Hukum tentang Online Gambling Di Indonesia


Indonesia telah lama memiliki peraturan perundang – undangan yang melarang perjudian seperti UU No. 7/1974 tentang penerbitan perjudian. Sedangkan dalam dunia maya, pemerintah memiliki dasar hukum yaitu UU No 11/2008 tentang Informasi dan Transaksi Elektronik. Kasus judi online bisa dijerat 3 pasal. Pelaku bisa dikenai pelanggaran Pasal 27 ayat 2 yaitu “Setiap orang dengan sengaja dan tanpa hak mendistribusikan dan/atau mentransmisikan dan/atau membuat dapat diaksesnya Informasi Elektronik dan/atau Dokumen Elektronik yang memiliki muatan perjudian”. Pelanggaran pada Pasal tersebut menurut pasal 43 ayat 1 “ yang bersangkutan bisa ditangkap oleh polisi atau “Selain Penyidik Pejabat Polisi Negara Republik Indonesia, Pejabat Pegawai Negeri Sipil tertentu di lingkungan Pemerintah yang lingkup tugas dan tanggung jawabnya di bidang Teknologi Informasi dan Transaksi Elektronik di beri wewenang khusus sebagai penyidik sebagaimana dimaksud dalam undang-undang tentang Hukum Acara tentang Hukum Acara Pidana untuk melakukan penyidikan tindak pidana di bidang Teknologi Informasi dan Transaksi Elektronik”. Sementara sanksi yang dikenakan adalah Pasal 45 ayat 1, yaitu “Setiap Orang yang memenuhi unsur sebagaimana dimaksud dalam Pasal 27 ayat (1), ayat (2), ayat (3), atau ayat (4) dipidana dengan pidana penjara paling lama 6 (enam) tahun dan/atau denda paling banyak Rp. 1.000.000.000,00 (satu milyar rupiah).

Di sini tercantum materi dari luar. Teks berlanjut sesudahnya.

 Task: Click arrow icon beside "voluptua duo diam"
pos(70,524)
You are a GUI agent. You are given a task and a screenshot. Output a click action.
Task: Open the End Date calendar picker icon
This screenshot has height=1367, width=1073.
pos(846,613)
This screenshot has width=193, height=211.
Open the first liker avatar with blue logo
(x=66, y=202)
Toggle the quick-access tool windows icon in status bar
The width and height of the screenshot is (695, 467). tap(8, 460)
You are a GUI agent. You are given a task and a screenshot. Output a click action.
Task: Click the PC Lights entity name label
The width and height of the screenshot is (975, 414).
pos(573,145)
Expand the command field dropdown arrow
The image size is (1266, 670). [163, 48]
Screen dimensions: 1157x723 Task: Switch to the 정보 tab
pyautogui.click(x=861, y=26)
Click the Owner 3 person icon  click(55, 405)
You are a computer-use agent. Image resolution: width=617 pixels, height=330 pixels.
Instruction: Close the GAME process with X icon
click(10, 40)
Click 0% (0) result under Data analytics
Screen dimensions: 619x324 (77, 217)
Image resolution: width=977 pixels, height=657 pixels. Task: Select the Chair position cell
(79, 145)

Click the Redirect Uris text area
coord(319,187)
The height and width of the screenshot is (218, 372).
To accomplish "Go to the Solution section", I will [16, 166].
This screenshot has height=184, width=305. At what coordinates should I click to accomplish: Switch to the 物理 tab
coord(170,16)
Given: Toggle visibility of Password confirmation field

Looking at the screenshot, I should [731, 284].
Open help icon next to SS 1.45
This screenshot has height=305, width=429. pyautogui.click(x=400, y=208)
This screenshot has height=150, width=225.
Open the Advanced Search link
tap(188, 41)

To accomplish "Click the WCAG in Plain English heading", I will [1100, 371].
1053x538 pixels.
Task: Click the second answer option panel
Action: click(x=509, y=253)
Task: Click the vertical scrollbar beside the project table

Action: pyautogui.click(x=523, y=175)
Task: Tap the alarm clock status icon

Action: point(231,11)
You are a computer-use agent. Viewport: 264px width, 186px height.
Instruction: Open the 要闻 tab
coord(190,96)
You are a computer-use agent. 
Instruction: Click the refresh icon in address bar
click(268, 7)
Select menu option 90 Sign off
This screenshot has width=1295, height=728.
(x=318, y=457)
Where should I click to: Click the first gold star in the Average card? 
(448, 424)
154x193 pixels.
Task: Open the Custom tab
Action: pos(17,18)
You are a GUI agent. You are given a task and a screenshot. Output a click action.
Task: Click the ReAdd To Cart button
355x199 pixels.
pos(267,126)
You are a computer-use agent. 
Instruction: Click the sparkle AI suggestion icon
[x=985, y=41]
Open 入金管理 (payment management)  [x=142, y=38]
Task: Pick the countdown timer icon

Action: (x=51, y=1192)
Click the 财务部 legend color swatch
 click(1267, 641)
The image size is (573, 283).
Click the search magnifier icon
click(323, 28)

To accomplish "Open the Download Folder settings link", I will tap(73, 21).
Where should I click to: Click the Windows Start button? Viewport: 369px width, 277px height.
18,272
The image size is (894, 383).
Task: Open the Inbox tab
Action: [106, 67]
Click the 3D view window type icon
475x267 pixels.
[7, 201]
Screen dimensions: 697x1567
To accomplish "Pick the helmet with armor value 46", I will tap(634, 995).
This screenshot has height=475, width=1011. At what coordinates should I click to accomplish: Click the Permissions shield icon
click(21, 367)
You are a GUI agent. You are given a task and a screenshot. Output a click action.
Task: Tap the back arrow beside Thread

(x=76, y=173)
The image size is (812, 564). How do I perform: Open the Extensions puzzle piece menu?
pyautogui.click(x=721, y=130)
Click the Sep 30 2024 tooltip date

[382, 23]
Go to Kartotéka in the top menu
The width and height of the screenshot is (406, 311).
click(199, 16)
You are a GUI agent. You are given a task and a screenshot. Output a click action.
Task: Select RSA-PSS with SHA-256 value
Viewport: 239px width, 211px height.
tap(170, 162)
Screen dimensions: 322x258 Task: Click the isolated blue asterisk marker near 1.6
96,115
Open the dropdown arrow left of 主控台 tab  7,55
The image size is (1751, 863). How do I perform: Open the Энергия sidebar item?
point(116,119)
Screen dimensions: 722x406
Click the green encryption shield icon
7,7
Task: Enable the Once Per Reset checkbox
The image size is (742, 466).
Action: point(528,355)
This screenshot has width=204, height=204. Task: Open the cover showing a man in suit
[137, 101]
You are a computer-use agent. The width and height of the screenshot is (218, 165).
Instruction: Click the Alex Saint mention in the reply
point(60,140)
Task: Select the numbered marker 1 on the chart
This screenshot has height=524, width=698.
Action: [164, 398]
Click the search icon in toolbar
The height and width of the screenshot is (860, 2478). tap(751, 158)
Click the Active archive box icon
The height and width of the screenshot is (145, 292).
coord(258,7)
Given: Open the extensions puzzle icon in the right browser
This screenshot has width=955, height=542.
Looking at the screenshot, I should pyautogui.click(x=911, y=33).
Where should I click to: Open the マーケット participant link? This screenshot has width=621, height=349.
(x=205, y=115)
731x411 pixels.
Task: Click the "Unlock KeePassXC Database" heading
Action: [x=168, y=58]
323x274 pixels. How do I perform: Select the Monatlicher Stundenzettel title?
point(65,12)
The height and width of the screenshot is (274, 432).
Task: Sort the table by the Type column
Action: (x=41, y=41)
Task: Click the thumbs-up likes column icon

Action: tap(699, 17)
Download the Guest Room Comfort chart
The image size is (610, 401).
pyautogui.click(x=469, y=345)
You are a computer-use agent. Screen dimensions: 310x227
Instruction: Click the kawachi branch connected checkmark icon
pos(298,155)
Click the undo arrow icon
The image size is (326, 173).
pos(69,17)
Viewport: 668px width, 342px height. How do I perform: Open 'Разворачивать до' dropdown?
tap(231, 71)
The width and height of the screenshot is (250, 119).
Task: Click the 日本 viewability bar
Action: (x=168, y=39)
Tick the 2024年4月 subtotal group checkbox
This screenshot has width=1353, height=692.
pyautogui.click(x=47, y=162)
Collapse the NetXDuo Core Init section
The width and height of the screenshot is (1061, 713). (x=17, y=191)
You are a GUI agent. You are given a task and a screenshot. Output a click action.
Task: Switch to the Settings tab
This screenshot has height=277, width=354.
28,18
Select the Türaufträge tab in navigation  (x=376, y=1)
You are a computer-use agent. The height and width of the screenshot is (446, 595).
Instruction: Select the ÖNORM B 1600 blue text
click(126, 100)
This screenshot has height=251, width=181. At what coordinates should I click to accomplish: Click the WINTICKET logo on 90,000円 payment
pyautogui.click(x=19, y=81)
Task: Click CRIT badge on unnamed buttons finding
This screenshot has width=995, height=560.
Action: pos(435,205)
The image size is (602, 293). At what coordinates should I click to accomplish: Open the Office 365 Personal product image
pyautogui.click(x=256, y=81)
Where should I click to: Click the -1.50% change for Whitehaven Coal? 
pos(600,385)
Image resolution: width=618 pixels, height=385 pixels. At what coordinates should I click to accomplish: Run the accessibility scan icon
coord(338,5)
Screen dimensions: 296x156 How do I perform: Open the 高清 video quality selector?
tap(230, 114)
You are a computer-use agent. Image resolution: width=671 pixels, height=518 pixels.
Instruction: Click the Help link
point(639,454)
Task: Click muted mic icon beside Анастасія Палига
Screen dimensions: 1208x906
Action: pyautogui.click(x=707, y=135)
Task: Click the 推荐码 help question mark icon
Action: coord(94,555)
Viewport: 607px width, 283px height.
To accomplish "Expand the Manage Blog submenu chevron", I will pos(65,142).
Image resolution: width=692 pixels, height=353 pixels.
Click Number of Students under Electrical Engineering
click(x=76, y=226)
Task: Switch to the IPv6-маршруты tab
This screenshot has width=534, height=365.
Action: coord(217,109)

Mengurangi atau bahkan menghilangkan perjudian online merupakan kerja keras yang harus melibatkan seluruh elemen masyarakat. Langkah yang diambil pemerintah terkait dengan perjudian online antara lain :

o   Mengadakan kajian tentang dampak yang ditimbulkan oleh perjudian online

o   Melakukan sosialisasi bentuk-bentuk judi online bahaya judi online bersama dengan
     instansi yang terkait

o   Menggalang organisasi kemasyarakatan, tokoh agama, generasi muda, aparat penegak
     hukum dan pemerintah terkait untuk menyamakan persepsi tentang perlunya     
     pengendalian/pemblokiran situs judi online

o   Melakukan monitoring secara berkala dan terus menerus terkait aktivitas judi online dan
     melaporkan kepada pihak berwajib untuk segera bertindak serta mendorong kepada
     pihak berwajib untuk proaktif melakukan penindakan perjudian online.